Extracted entries —
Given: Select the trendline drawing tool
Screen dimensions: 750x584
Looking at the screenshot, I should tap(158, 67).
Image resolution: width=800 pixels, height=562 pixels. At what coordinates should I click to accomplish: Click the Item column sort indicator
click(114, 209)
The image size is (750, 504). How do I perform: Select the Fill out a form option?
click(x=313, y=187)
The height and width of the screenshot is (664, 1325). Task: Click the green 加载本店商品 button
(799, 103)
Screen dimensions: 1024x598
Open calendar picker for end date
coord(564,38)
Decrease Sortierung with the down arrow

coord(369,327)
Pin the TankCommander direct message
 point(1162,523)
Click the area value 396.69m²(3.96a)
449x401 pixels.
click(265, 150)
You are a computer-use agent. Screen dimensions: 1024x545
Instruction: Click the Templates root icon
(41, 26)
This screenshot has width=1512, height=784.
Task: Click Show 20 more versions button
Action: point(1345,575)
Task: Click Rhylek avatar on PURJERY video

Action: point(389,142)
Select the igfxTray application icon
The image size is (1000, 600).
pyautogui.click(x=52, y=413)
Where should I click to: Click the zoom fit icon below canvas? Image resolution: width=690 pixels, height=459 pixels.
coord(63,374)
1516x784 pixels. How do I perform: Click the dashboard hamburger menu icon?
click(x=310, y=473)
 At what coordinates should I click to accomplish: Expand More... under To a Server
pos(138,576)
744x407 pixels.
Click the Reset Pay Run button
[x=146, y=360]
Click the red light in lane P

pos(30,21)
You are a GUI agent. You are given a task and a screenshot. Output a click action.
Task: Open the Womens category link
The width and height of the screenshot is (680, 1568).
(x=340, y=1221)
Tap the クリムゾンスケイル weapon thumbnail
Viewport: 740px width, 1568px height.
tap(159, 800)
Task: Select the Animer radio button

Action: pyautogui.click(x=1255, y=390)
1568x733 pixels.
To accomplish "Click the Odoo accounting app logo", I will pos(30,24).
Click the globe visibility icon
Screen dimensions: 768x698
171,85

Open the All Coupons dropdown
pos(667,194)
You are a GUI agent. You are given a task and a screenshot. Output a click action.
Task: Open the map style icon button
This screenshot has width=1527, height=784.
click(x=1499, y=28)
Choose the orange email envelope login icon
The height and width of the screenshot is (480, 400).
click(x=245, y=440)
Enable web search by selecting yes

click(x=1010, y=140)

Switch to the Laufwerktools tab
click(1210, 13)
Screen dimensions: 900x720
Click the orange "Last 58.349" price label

Exercise — Return each line of the material above that contains the string "icon", copying every such line in full.

Solution —
Instruction: Click the Templates root icon
Select the igfxTray application icon
Where should I click to: Click the zoom fit icon below canvas? Image resolution: width=690 pixels, height=459 pixels.
1516x784 pixels. How do I perform: Click the dashboard hamburger menu icon?
Click the globe visibility icon
Task: Open the map style icon button
Choose the orange email envelope login icon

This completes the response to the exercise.